▸ **WHAT IS REQUIRED**
Rewrite the part of the entries below that opens with the line containing "Task: Toggle the bulleted list in Pre-Content" and runs through the end of the entries as a numbered list, skipping blank lines. Leave the pictures out.

▸ **SUPPLIED ENTRIES**

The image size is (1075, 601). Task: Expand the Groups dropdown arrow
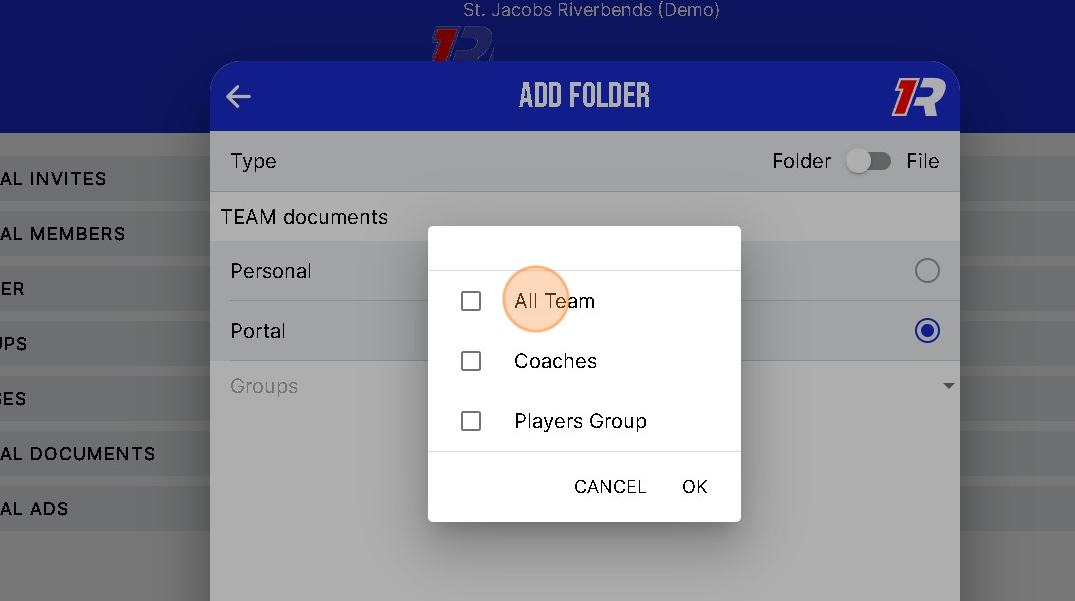948,386
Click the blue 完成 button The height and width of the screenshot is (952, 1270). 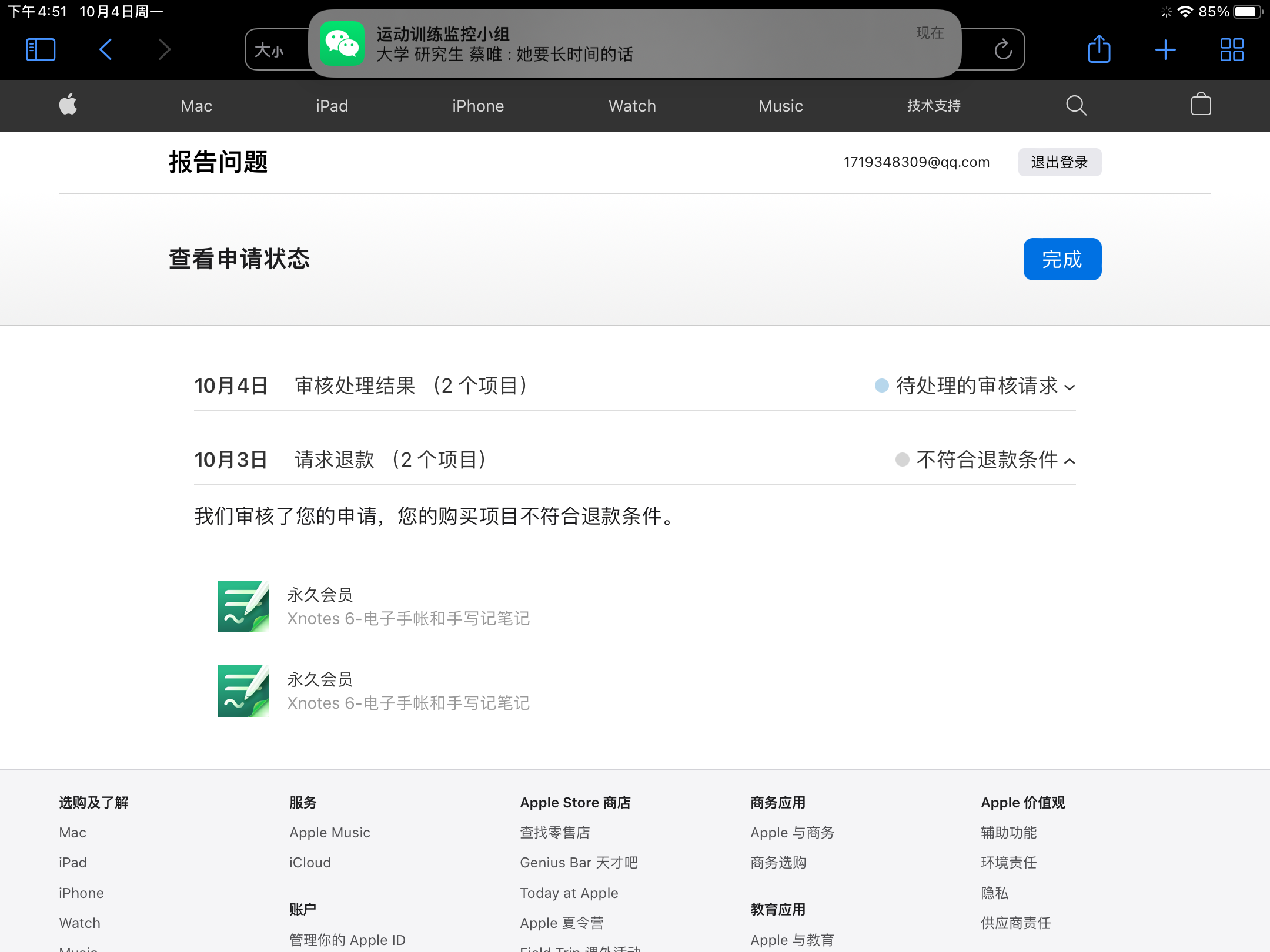click(x=1062, y=259)
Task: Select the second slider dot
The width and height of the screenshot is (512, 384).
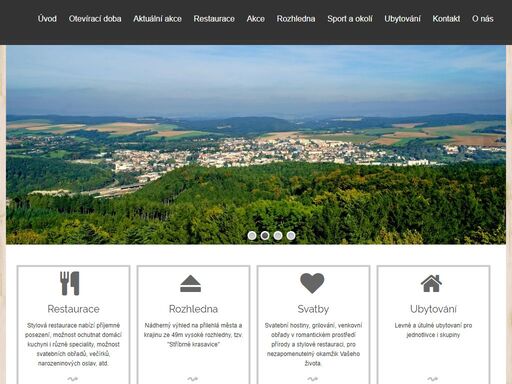Action: pyautogui.click(x=265, y=236)
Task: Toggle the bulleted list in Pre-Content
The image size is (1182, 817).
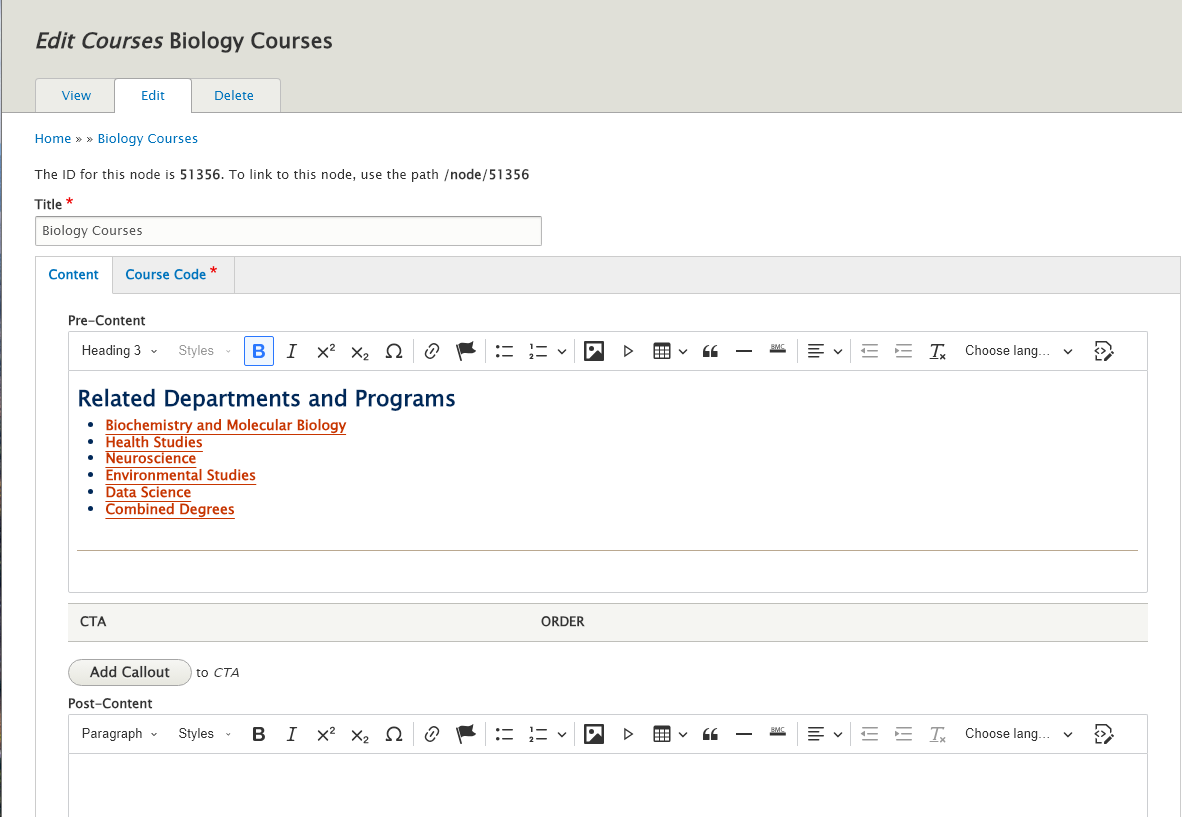Action: (x=504, y=350)
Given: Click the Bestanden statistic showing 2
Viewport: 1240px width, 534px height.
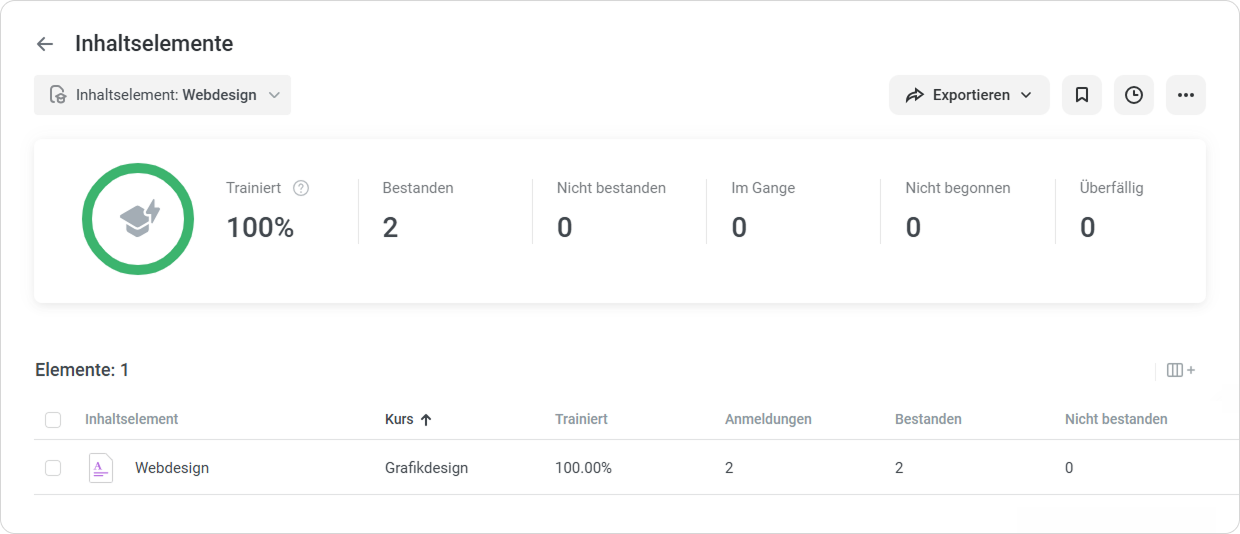Looking at the screenshot, I should click(x=418, y=211).
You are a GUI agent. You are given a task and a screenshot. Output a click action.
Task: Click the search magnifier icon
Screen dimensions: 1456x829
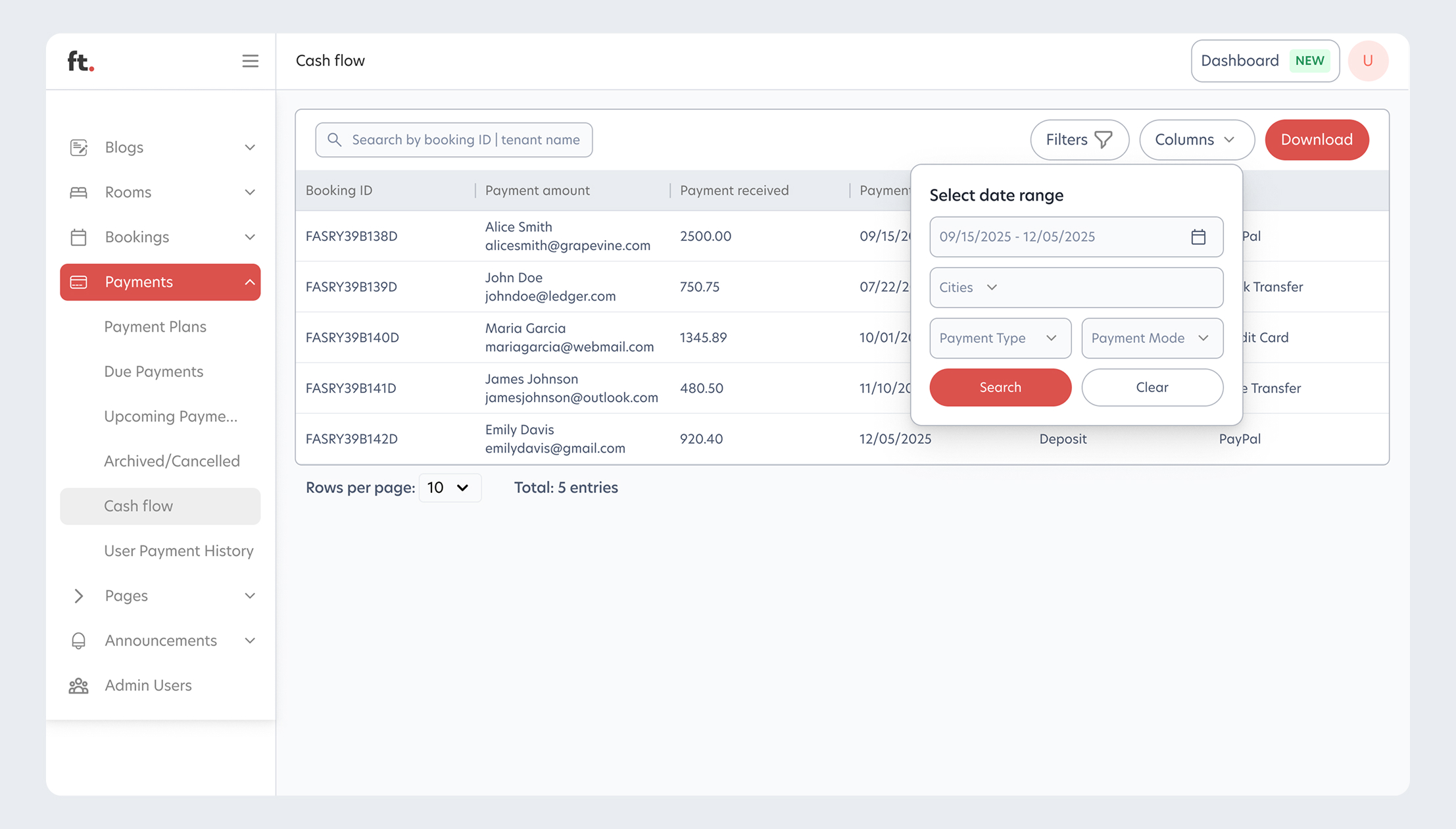pos(334,139)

▸ **SOLUTION BELOW**
1. Task: Toggle the bulleted list in Pre-Content
2. The image size is (1182, 817).
3. Action: (x=504, y=350)
4. Given: Click the Bestanden statistic showing 2
5. Viewport: 1240px width, 534px height.
6. Looking at the screenshot, I should click(x=418, y=211).
7. You are a GUI agent. You are given a task and a screenshot. Output a click action.
8. Task: Click the search magnifier icon
9. Screen dimensions: 1456x829
10. pos(334,139)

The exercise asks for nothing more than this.